Stress-testing the
mind of Christ

Where a recovering ex-atheist rams the Bible into other worldviews to see what breaks (note: Scripture cannot be broken)


series
80/20 arguments for God: introduction

In which I introduce a new series on the easiest and most effective arguments for God’s existence.

You may have heard of the 80/20 principle. It says that, as a general rule, 20% of your work achieves 80% of your results. It is usually used in business—but it is also true in apologetics. 20% of the reasons for God get 80% of the results. So in this series of posts, I’m going to outline what I think are the easiest and most persuasive arguments for the existence of God—the 20% of reasoning that does 80% of the work.

Most of these arguments are not for Christianity specifically. But they give us good reasons to think there must be a God very much like the Christian God. And toward the end of the series, I’ll also give some reasons for thinking that he isn’t just like the Christian God, but he actually is the Christian God.

How persuasive are these arguments?

Well, none of them are knock-down “proofs” for God’s existence. I think that term, “proof”, implies a very high standard of certainty. No one argument for anything can produce that kind of certainty. Not for Christianity, and not for any other worldview either. But add them up and you can certainly move “beyond reasonable doubt”.

How persuasive you find an argument really comes down to how sure you are about each of its parts. These 80/20 arguments are made up of premises which I think are more plausible than not. A fair-minded person—someone who is willing to weigh the evidence even-handedly without prejudice—will probably agree with me in most cases. But that doesn’t mean you’ll always agree, and it certainly doesn’t mean that a hardcore skeptic (aka a scoffer) will agree. Scoffers, as the name suggests, are not fair-minded or even-handed, and they don’t care how high an intellectual price they pay for denying some premise or other. So keep that in mind as you think about these arguments.

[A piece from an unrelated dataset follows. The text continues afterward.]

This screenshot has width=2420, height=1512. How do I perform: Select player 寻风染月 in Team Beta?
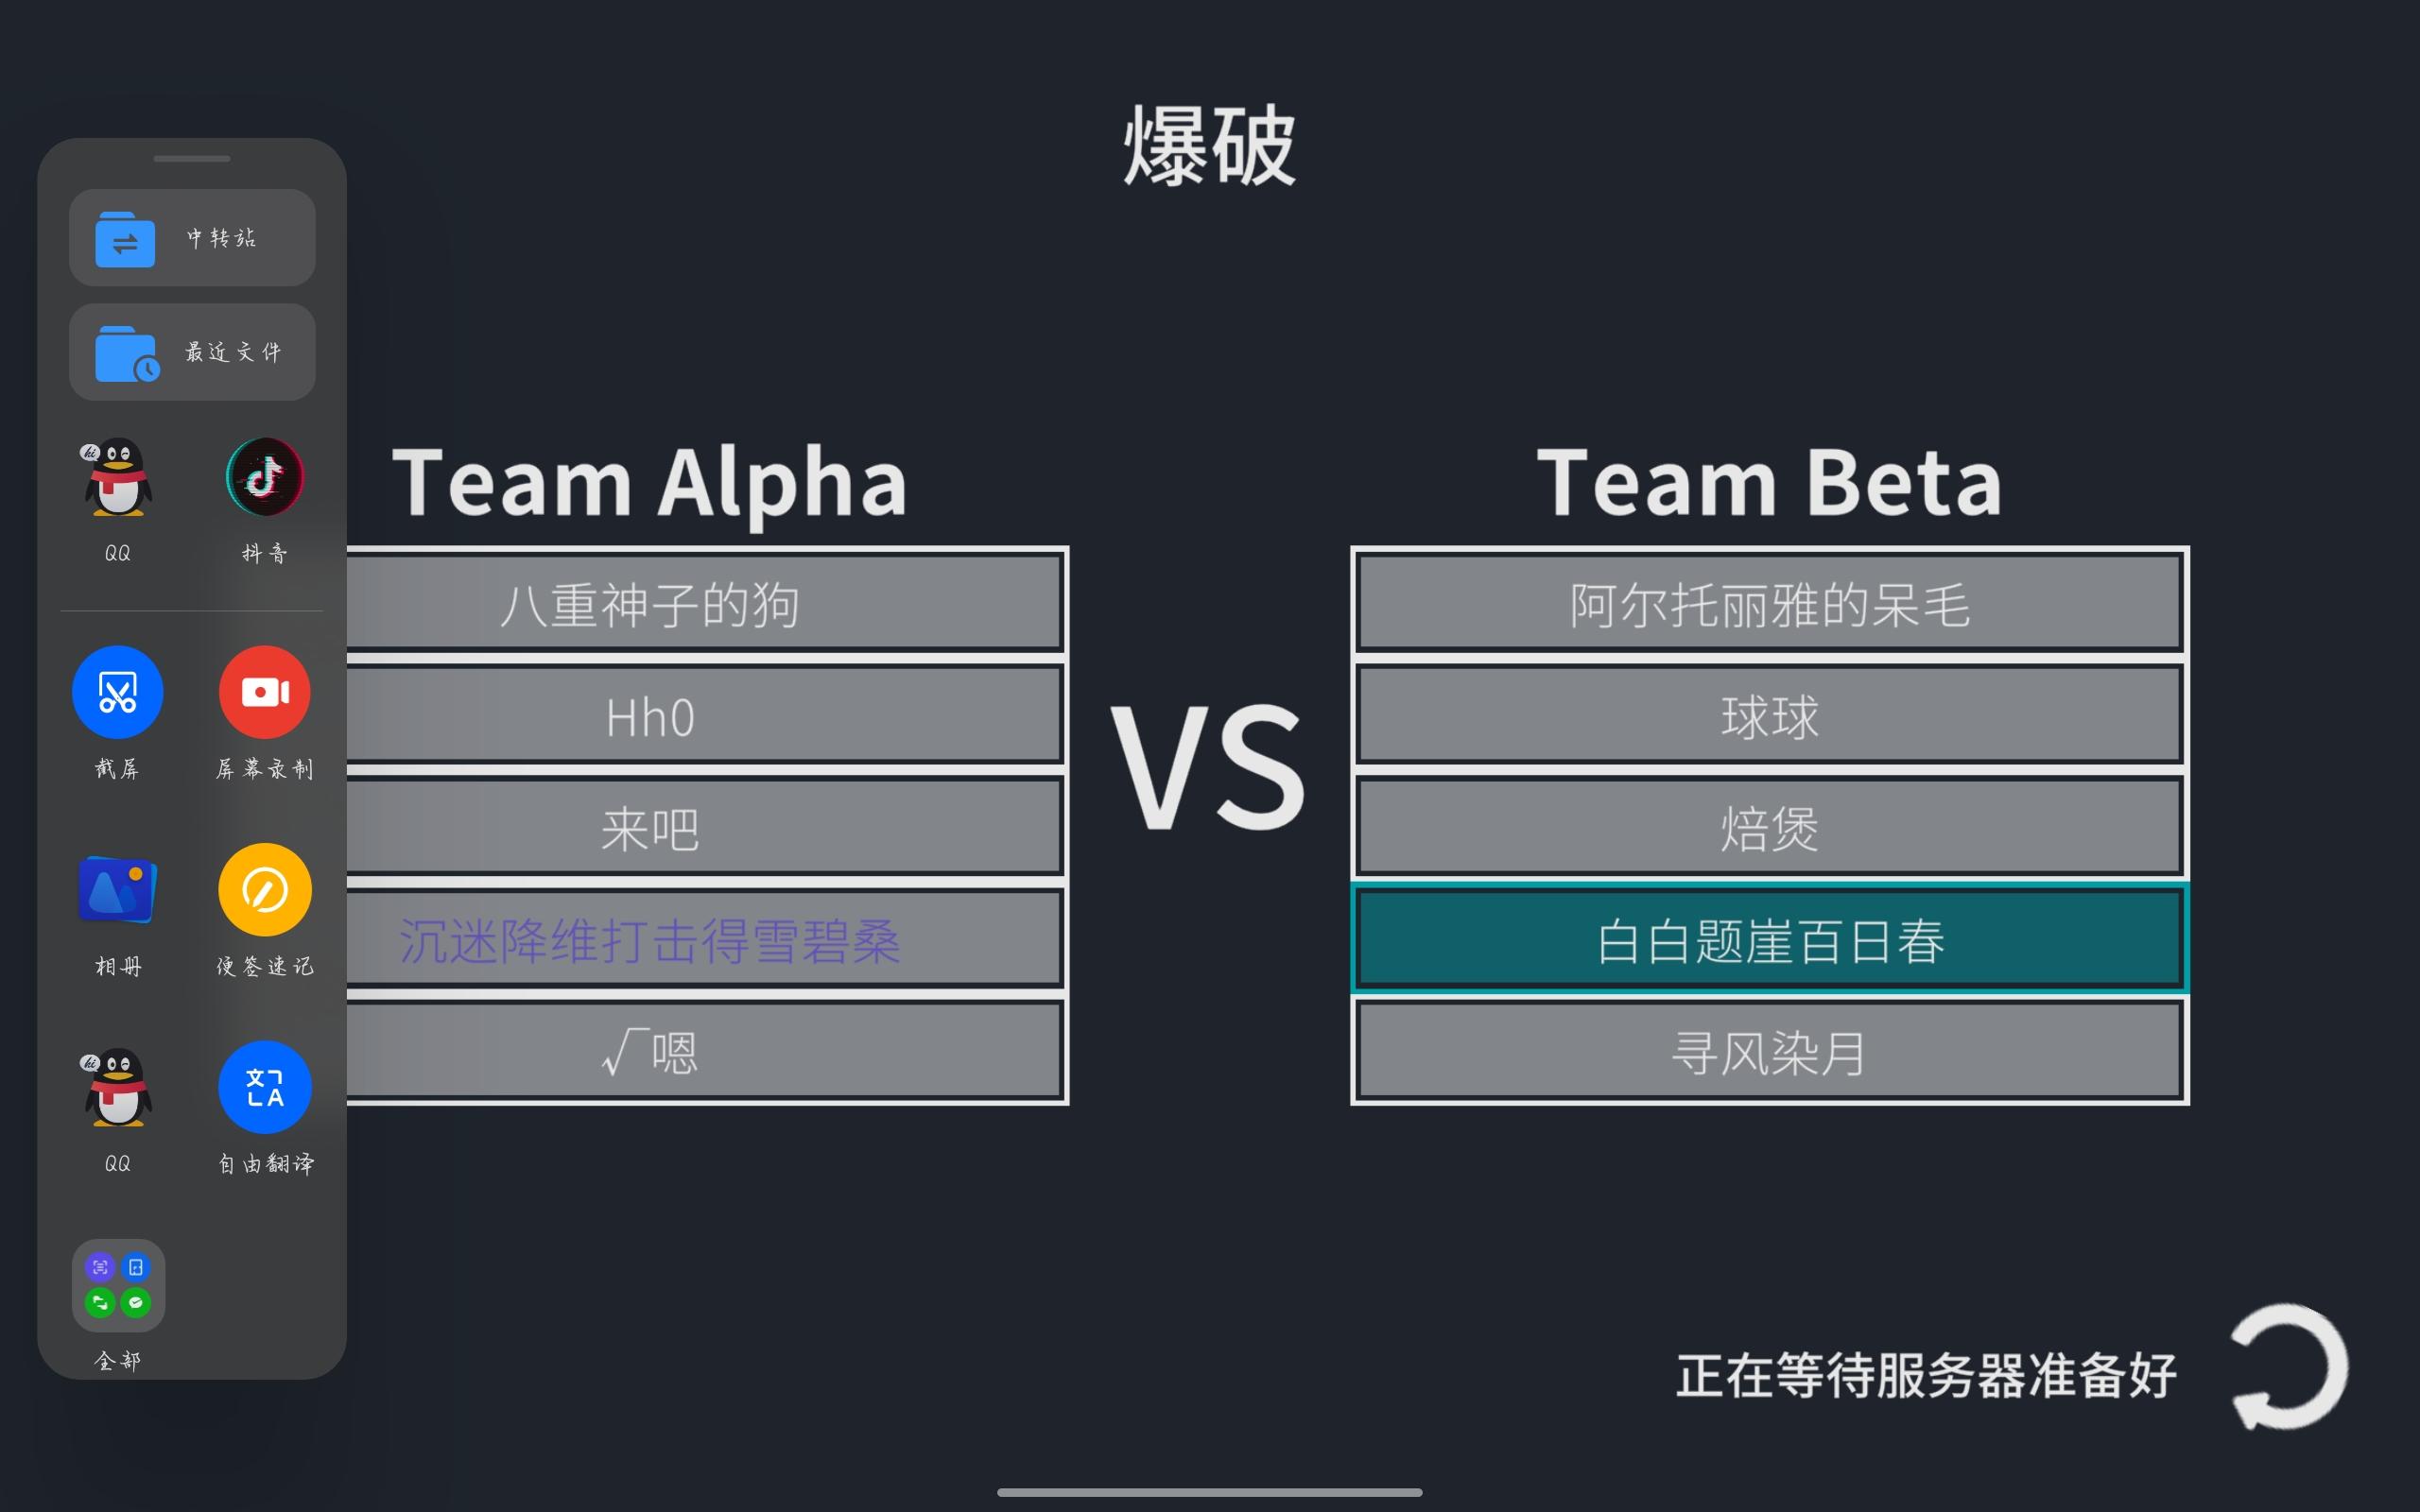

What’s the point of these arguments?

You may have noticed that lots of people already believe God exists, yet they have no real interest in him. He’s just kind of “out there”—someone who is useful for praying to in an emergency, but not someone they’d be inclined to talk to often, let alone someone they have a personal relationship with. And certainly not someone they submit to. (This attitude was dubbed “Moralistic Therapeutic Deism” by sociologists Christian Smith and Melinda Lundquist Dento, in their 2005 book Soul Searching: The Religious and Spiritual Lives of American Teenagers.)

If you’re talking to a person like that, there’s probably not much point going through most of these arguments. That kind of person doesn’t need convincing about God, but about sin—so they can repent and believe in the gospel. (I’ll talk about that toward the end of this series.) These arguments are more aimed at:

1. Skeptics

When I use the word “skeptic”, I don’t mean someone who reflexively denies anything that smacks of religion. The Bible calls that sort of person a scoffer. A skeptic, conversely, is someone who doubts the truth of Christianity, but is willing to consider evidence for it. So “soft” atheists, agnostics, spiritualists and the like will probably be swayed, if not by any particular one of these arguments, then perhaps by their combined weight. But don’t expect to argue someone into the kingdom of God. It’s quite possible to change someone’s mind about the existence of God, but then have them become one of the “moralistic therapeutic deists” I mentioned above. While it is true that “whoever would draw near to God must believe that he exists” (Hebrews 11:6), that doesn’t mean that whoever believes he exists will draw near to him. So while reasons for believing in God are extremely important, they are only a means to an end. Don’t expect them to achieve more than they’re designed to.

2. Christians

On the other side of the coin, there are lots of people who once drew near to God because they used to believe he existed, but now they aren’t so sure. These 80/20 arguments will also help them. Most Christians suffer periods of doubt. Sadly, many churches treat doubt like a disease. It’s not. Doubt isn’t usually a sign there’s something wrong with you, any more than hunger is. On the contrary, like hunger, it shows that everything is working just fine except that you haven’t been fed. Churches that frown on doubt are usually a bit like restaurants that frown on hunger. I don’t know what such restaurants would look like, but if they were anything like some of the churches I’ve seen, they’d probably only serve water and celery sticks.

A healthy mind needs evidence just like a healthy stomach needs food. You should be skeptical of things that aren’t well-supported. But as it happens, Christianity is very well-supported. So these 80/20 arguments will probably help you if you’re searching for good reasons to believe in God. There are more than you might think.